Tu vas passer 12 ans de ta vie au travail. Le sais-tu vraiment ?

100 000 heures de ta vie passées au travail. Soit 12 années cumulées. Les mourants et les philosophes disent la même chose depuis 2000 ans, et ça te concerne aujourd’hui.

Le chiffre que tu n’as probablement jamais calculé

Fais le calcul une fois dans ta vie. Une seule fois suffit.

Selon l’INSEE, un cadre français à temps plein travaille en moyenne 1 826 heures par an, soit 43 heures par semaine. Sur une carrière de 42 ans, ça fait environ 77 000 heures. Si tu ajoutes les trajets, les heures supplémentaires non comptabilisées, les soirées où tu finis un dossier « vite fait », les week-ends où tu prépares la semaine, tu dépasses largement les 100 000 heures.

Cent mille heures. Soit l’équivalent de 12 années complètes, 24 heures sur 24, passées à travailler.

Maintenant prends le miroir.

Tu as une espérance de vie d’environ 83 ans en France. Si tu retires 27 ans de sommeil, il te reste 56 ans de vie éveillée. Le travail va donc te coûter 12 de ces 56 années. Plus de 20% de tout ton temps conscient. Et c’est sans compter le travail qui te suit dans ta tête quand tu n’es plus au bureau.

Tu as combien d’années devant toi ? Et combien tu vas en donner au travail ?

Ce que les mourants disent quand on leur demande

Bronnie Ware est une infirmière australienne qui a passé des années en soins palliatifs. Elle a accompagné des centaines de personnes dans leurs dernières semaines de vie. Et elle a fait quelque chose que peu de gens font : elle leur a posé une question simple.

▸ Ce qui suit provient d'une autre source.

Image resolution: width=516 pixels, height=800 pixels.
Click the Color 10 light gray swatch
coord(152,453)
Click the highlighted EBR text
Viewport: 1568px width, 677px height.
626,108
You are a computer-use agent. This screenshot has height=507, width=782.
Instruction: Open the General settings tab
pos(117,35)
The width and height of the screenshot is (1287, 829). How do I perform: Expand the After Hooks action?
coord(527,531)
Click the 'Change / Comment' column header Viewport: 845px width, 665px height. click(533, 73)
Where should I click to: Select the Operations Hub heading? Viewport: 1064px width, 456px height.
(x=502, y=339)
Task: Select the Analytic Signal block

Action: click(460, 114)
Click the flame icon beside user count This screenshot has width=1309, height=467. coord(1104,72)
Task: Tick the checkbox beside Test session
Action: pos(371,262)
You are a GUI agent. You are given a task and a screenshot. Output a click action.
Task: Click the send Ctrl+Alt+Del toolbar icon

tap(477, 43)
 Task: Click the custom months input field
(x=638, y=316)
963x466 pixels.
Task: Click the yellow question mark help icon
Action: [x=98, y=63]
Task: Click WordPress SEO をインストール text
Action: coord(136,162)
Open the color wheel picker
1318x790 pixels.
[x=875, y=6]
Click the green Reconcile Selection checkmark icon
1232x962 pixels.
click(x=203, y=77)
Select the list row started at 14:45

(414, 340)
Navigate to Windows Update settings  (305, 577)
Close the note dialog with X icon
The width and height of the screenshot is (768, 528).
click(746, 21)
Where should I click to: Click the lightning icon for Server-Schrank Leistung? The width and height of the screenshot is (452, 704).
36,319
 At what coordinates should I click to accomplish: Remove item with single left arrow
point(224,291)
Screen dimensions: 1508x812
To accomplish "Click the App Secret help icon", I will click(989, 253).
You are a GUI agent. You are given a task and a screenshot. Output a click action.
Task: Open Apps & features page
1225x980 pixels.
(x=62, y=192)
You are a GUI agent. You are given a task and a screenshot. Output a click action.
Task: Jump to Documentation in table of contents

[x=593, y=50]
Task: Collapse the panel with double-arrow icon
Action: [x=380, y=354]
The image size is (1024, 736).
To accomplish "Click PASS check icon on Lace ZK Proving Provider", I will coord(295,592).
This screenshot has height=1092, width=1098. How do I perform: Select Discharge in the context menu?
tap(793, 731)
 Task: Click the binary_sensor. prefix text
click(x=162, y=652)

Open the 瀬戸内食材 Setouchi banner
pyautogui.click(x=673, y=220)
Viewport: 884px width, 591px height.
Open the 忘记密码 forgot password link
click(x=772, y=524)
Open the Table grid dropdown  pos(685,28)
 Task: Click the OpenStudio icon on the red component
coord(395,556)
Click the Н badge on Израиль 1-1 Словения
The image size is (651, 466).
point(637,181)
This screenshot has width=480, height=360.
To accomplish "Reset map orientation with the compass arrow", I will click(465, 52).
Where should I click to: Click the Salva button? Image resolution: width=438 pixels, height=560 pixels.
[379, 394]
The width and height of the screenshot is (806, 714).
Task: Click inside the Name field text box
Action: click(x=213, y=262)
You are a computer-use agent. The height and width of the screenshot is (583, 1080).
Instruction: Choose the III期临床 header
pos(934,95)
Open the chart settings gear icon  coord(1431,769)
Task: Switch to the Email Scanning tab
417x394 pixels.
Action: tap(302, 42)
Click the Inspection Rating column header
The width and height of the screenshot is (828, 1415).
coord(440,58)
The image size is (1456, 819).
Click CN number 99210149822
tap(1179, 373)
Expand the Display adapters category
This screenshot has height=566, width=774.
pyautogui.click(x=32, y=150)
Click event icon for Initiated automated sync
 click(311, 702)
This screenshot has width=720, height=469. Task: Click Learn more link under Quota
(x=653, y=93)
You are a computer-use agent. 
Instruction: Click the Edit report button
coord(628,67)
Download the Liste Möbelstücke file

« Si vous deviez recommencer, qu’est-ce que vous changeriez ? »

Au fil des années, elle a vu les mêmes regrets revenir, encore et encore. Elle en a tiré un livre devenu une référence mondiale : Les 5 regrets des mourants. Voici les 5, dans l’ordre de fréquence :

  1. J’aurais aimé avoir le courage de vivre une vie qui me ressemble, pas celle que les autres attendaient de moi
  2. J’aurais aimé ne pas avoir autant travaillé
  3. J’aurais aimé avoir le courage d’exprimer mes sentiments
  4. J’aurais aimé rester en contact avec mes amis
  5. J’aurais aimé m’autoriser à être plus heureux

Le deuxième regret est là, noir sur blanc. Et ce qui frappe, c’est le détail que Bronnie Ware ajoute.

Ce regret venait majoritairement des hommes. Et il ne venait pas seulement de ceux qui détestaient leur travail. Il venait aussi de ceux qui l’aimaient passionnément. Parce qu’ils en avaient fait leur identité entière. Et le jour où ils ne pouvaient plus travailler, ils n’avaient plus rien à dire d’eux-mêmes.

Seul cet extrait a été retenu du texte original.